Il s’agissait principalement de comprendre ce qu’est le jugement synthétique a priori et comment il permet de fonder, au moins en partie, la validité des thèses scientifiques. Montrer la puissance des jugements synthétiques dans l’espace était finalement relativement possible. Mais nous nous sommes cassés les dents sur le temps. De la même manière, dans la thèse de Kant, l’origine de l’intuition a priori du temps et de l’espace, des catégories, et des types de jugement (exposés dans la table des catégories et la table des jugements).
Le lecteur, ou plutôt l’étudiant en philosophie, se rappellera sans doute qu’on lui a expliqué que le but de Kant étant de fonder la possibilité de la loi de la causalité. Cette loi peut être formulée de plusieurs manières. Il y a la manière simple. Tout a une cause, tout procède d’autre chose. La régression à l’infini de la cause efficiente conduit à l’idée de Dieu, le premier moteur immobile, selon la démonstration d’Aristote dans La Métaphysique. Mais il y a une autre formulation, qui pose des problèmes bien plus redoutables. Si une chose A arrive, alors nécessairement une autre chose B arrivera. Cette seconde formulation introduit la temporalité dans la loi de la causalité. C’est peut-être un détail pour vous, mais pour Kant, ça veut dire beaucoup. ça veut dire qu’on est libre ( Qui aurait pensé que France Gall nous donnerait la clé de la difficulté, à savoir, effectivement, le concept de la liberté).
Mais avant d’en arriver là, reprenons la question du temps. Une légende urbaine nous raconte que le penseur écossais David Hume aurait réveillé Kant de son sommeil dogmatico-wolfien. Hume, l’empiriste, ne croit pas possible de fonder en raison la loi de la cause et de l’effet. Selon lui, ce n’est que la répétition de l’expérience temporelle qui nous permet de dire qu’une chose aura pour conséquence une autre chose. Le billard et le choc des billes nous donne l’exemple canonique. Quand une bille touche l’autre selon telle force et tel angle, alors la seconde bille ira nécessairement, en fonction du poids des billes et de la pente, dans telle direction et jusqu’à tel endroit. Mais ce lien ne saurait être prouvé de manière nécessaire, ou apodictique. C’est une vérité d’expérience et non de raison. Nous devions nous résoudre à dire simplement « post hoc ergo procter hoc », après cela, donc à cause de cela, et non pas cette cause donnera nécessairement tel résultat.

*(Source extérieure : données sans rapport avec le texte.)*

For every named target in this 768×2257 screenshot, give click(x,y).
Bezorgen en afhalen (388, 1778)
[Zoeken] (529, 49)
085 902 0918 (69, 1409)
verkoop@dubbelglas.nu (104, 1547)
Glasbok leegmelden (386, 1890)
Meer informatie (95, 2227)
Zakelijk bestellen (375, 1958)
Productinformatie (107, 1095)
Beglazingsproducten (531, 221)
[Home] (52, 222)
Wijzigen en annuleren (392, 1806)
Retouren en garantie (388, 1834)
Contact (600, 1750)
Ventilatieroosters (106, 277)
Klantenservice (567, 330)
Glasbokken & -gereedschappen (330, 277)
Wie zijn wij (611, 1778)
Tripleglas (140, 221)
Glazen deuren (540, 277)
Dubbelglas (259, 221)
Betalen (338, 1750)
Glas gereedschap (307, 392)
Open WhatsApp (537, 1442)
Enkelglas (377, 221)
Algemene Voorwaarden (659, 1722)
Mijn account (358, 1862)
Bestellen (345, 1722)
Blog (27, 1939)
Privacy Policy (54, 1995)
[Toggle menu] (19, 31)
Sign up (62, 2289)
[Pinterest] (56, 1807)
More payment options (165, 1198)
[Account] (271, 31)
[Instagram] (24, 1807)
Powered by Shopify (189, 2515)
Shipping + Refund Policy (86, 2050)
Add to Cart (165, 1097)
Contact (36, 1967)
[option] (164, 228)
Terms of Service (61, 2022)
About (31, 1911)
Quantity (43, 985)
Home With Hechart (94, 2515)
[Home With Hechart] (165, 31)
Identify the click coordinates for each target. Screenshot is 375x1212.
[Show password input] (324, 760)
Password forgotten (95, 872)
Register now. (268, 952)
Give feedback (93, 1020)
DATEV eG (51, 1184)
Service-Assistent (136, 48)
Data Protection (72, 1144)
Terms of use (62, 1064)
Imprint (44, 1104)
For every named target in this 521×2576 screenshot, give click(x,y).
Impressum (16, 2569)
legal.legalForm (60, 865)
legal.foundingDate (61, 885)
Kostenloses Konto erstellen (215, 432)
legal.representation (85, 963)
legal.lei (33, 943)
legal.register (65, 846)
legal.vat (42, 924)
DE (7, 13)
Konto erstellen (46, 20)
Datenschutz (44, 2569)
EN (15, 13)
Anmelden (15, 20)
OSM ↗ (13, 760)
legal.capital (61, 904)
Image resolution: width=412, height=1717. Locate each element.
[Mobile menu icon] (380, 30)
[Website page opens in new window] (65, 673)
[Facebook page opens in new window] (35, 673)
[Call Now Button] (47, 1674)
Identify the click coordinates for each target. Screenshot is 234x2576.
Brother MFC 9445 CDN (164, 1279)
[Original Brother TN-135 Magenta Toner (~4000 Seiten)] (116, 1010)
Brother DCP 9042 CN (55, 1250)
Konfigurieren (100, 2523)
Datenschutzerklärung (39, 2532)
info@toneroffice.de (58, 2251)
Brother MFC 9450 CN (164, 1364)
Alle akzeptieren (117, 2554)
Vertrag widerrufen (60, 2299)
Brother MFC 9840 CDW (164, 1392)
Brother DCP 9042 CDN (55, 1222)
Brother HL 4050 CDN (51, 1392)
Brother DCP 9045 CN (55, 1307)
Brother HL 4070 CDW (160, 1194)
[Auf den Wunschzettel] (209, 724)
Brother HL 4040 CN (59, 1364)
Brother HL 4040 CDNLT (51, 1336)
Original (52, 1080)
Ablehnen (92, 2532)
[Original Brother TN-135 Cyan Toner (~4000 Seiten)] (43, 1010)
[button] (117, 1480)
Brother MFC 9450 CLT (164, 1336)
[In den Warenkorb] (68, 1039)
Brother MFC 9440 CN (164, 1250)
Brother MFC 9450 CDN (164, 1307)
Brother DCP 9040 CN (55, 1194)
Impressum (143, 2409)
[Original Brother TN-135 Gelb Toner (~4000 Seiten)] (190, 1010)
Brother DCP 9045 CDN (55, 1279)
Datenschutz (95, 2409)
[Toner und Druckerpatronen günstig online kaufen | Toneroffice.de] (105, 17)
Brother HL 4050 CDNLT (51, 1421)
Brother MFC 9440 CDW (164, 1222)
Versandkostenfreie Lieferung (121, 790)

Kant aurait relevé le défi, nous dit la légende, et promit de remettre le temps dans la loi. L’intuition du temps et de l’espace, appuyée sur les définitions de Newton dans sa Physique, est l’idée de génie qui a permis à Kant de réaliser son programme. Enfin au moins une partie de son programme. Car en fait, il ne fera jamais cette démonstration, ce pourquoi nous avons parlé de légende dans les paragraphes précédents. Dans Les premiers principes métaphysiques de la science de la nature, Kant ne parle jamais du temps en tant que tel, et jamais de la loi de la cause et de l’effet. Tout dans la nature est le résultat d’autre chose, parce que tout est lié à tout, dans une continuité complète qui rappelle les sphères de Descartes, et c’est à travers cette homogénéité que le mouvement se déplace de proche en proche.

La conscience, le temps et l’espace
Le chemin de la déduction que nous recherchons a été creusé par ceux que l’on appelle les « idéalistes allemands ». Dans le sillage de Kant, la question principale de la philosophie est devenue: qu’est-ce qui vient de l’esprit, et qu’est-ce qui vient de l’expérience? Il s’agissait à la foi de reconnaître les avancées de Kant sur le jugement, mais en travaillant les zones d’ombres que nous avons mentionnées sur l’origine du jugement. Qu’il nous soit permis de présenter ici notre propre thèse.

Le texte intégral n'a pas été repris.